REQUIRED ACTION
Beginning at the line that holds "The width and height of the screenshot is (699, 401)." and continuing to the last line of the data below, transcribe every line word for word, without pictures.

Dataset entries
--- START ---

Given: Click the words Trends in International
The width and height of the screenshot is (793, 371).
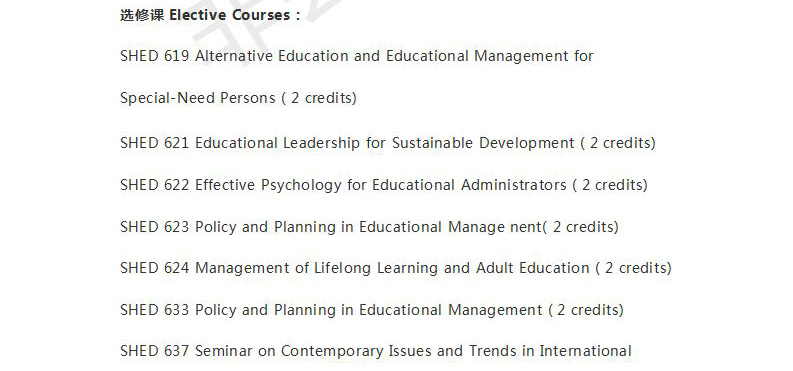Looking at the screenshot, I should click(550, 351).
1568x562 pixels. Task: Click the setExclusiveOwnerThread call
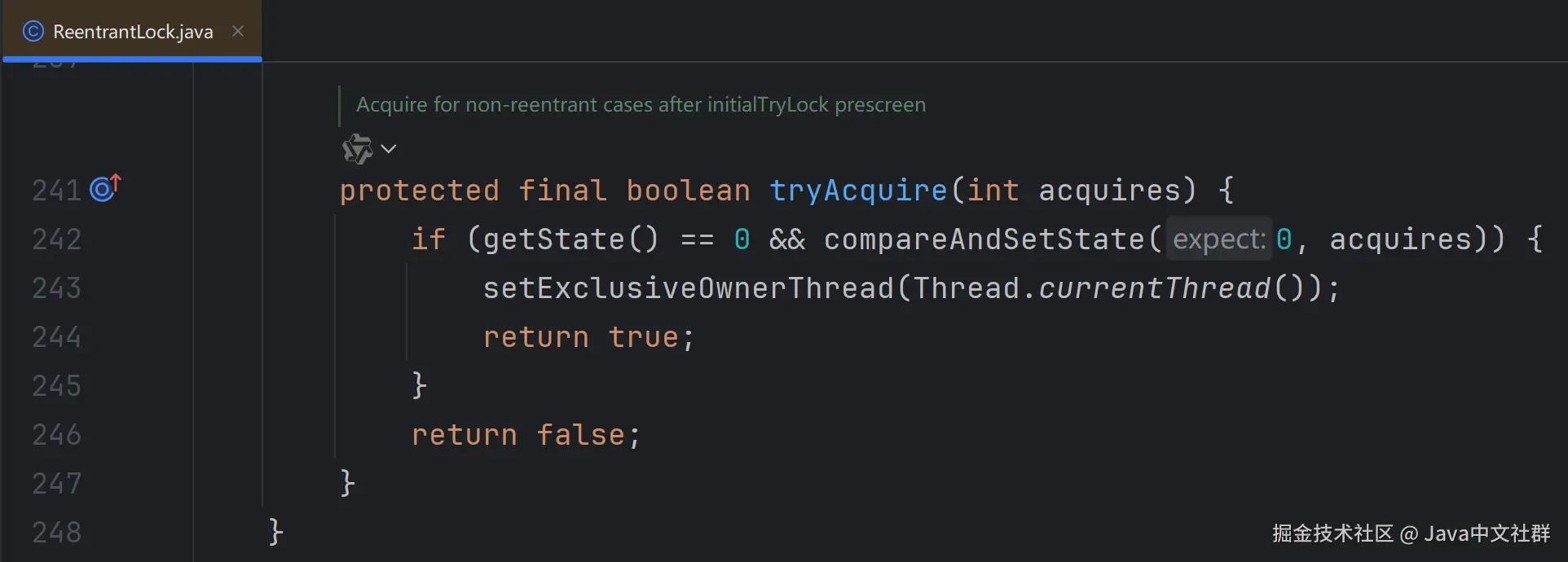coord(688,288)
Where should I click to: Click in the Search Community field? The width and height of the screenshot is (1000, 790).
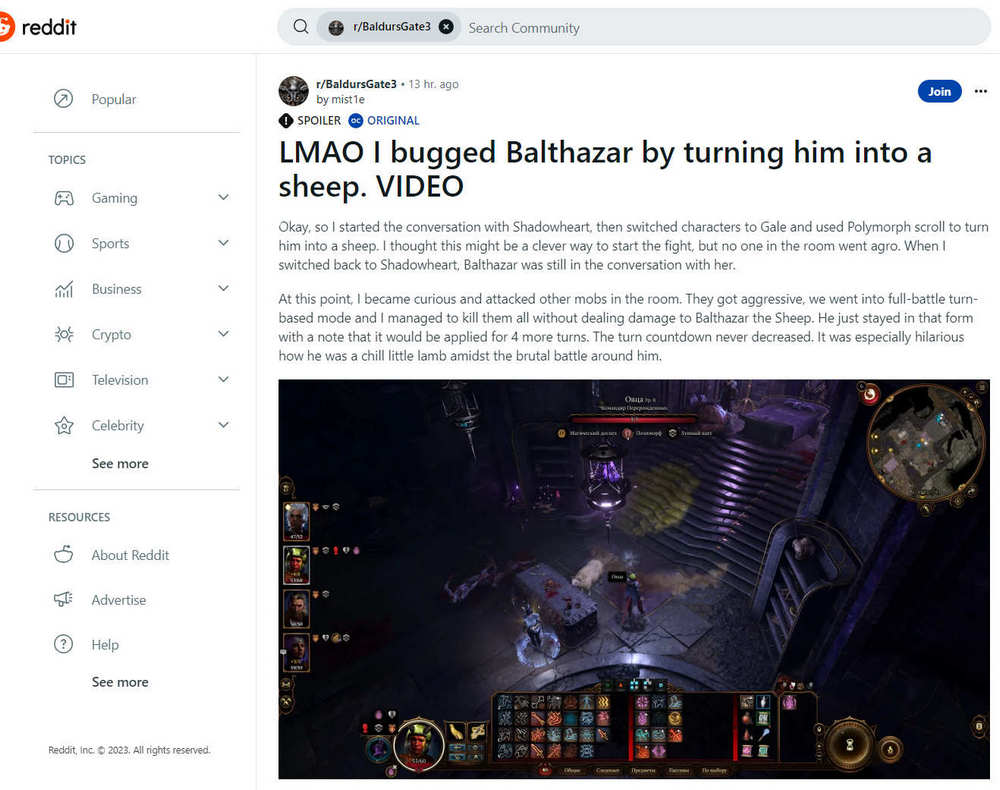click(721, 27)
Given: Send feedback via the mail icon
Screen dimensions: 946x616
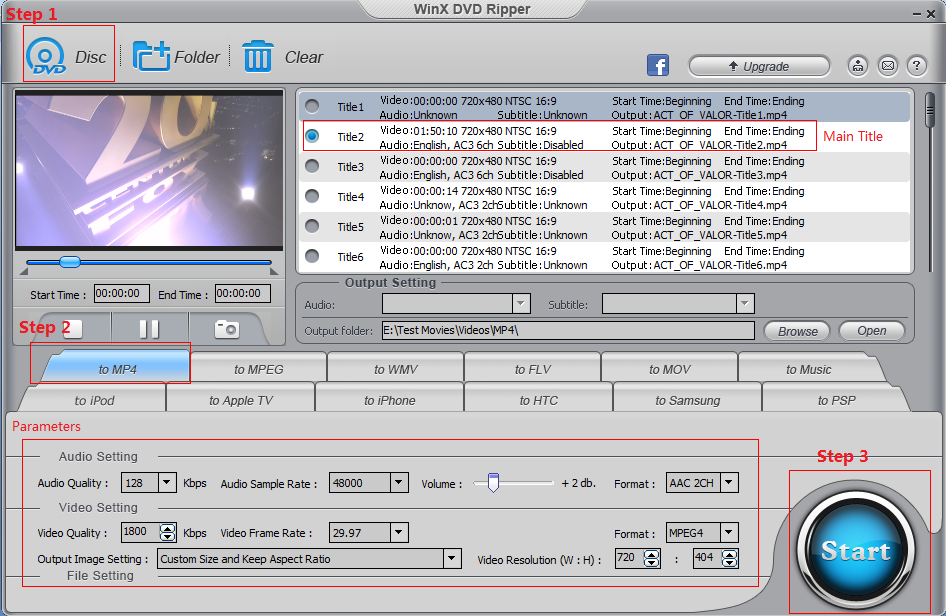Looking at the screenshot, I should click(887, 65).
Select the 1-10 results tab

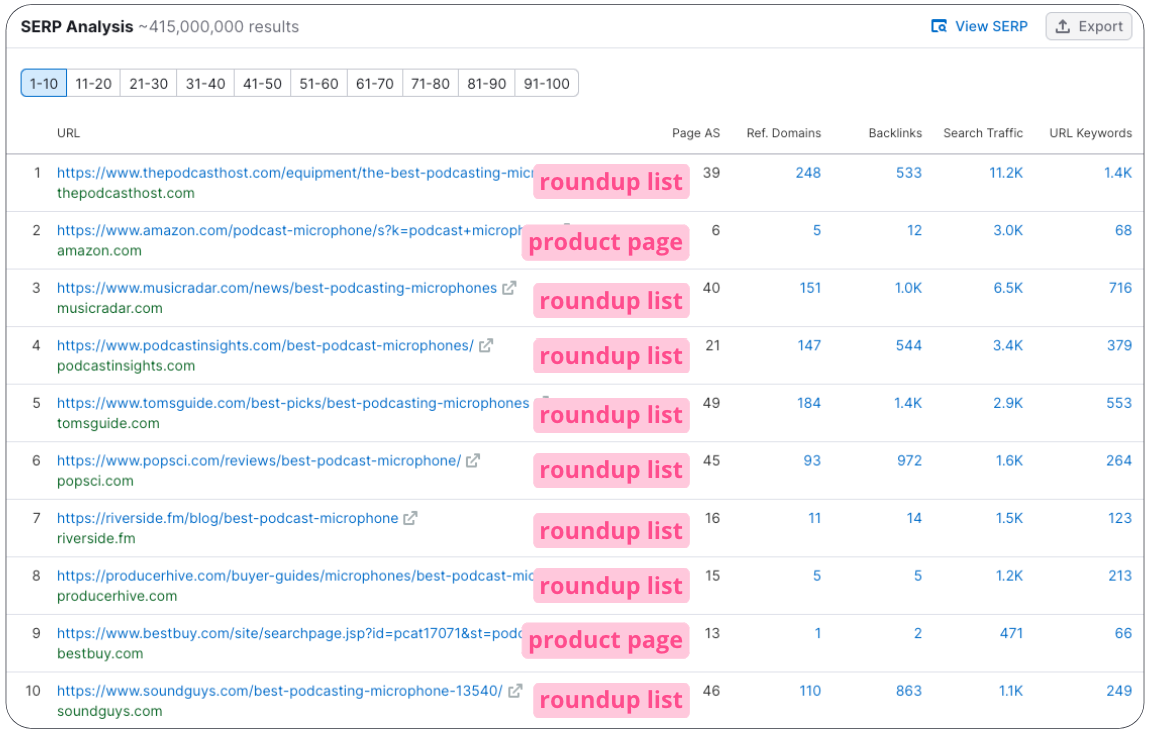tap(44, 83)
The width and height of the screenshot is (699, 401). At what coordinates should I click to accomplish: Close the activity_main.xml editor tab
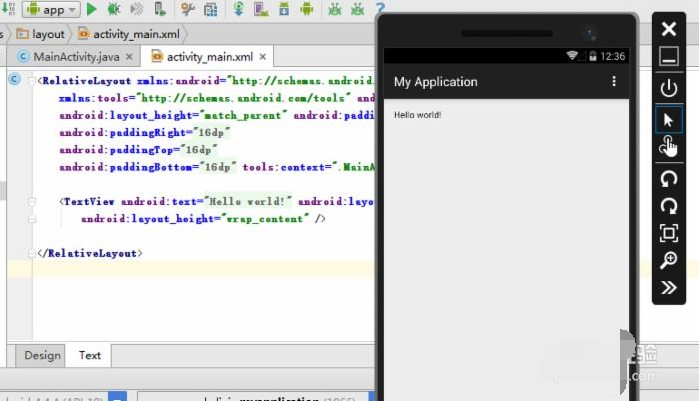[263, 57]
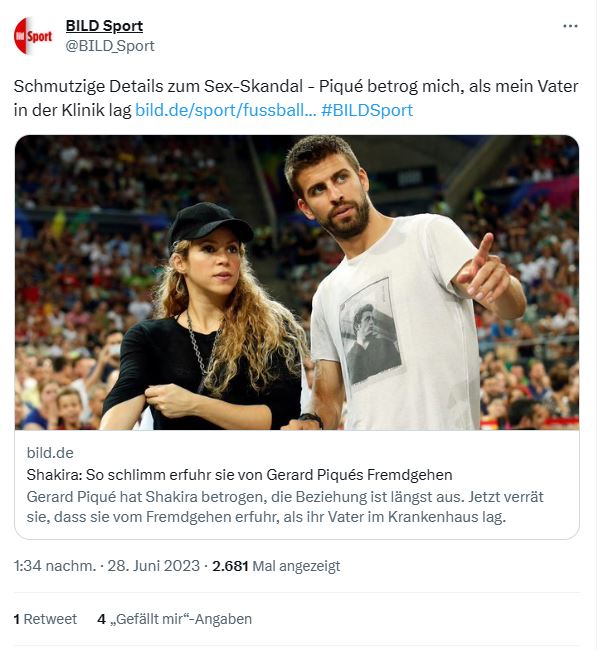Click the date 28. Juni 2023
Viewport: 600px width, 651px height.
pos(152,566)
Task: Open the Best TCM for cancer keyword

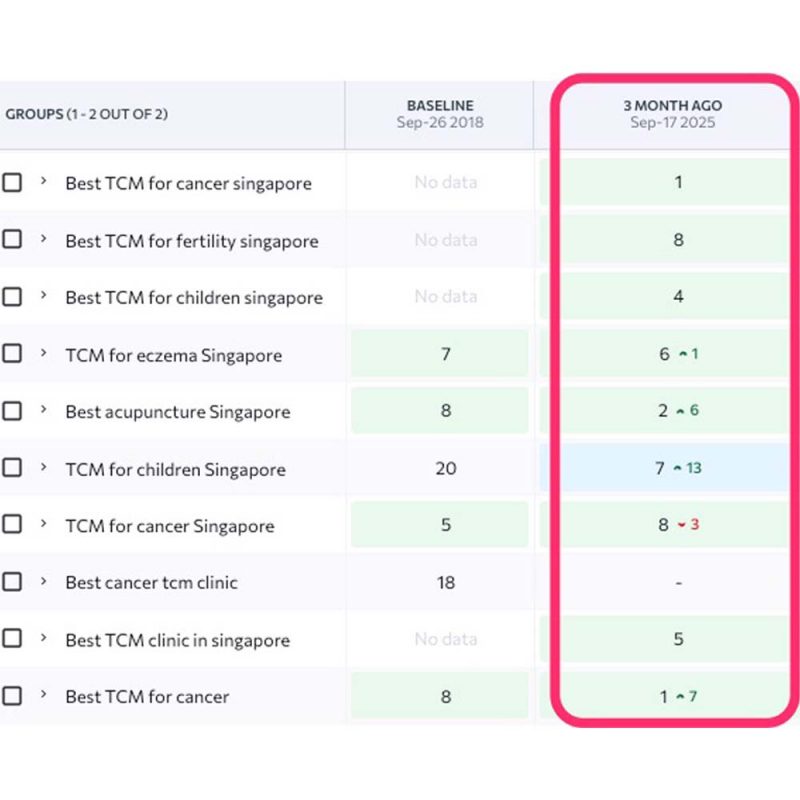Action: 147,697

--- END ---

RESULT OF THIS TASK
The width and height of the screenshot is (699, 401). At what coordinates should I click to accomplish: Close the activity_main.xml editor tab
[263, 57]
Click the date 28. Juni 2023
Viewport: 600px width, 651px height.
pos(152,566)
Task: Open the Best TCM for cancer keyword

Action: 147,697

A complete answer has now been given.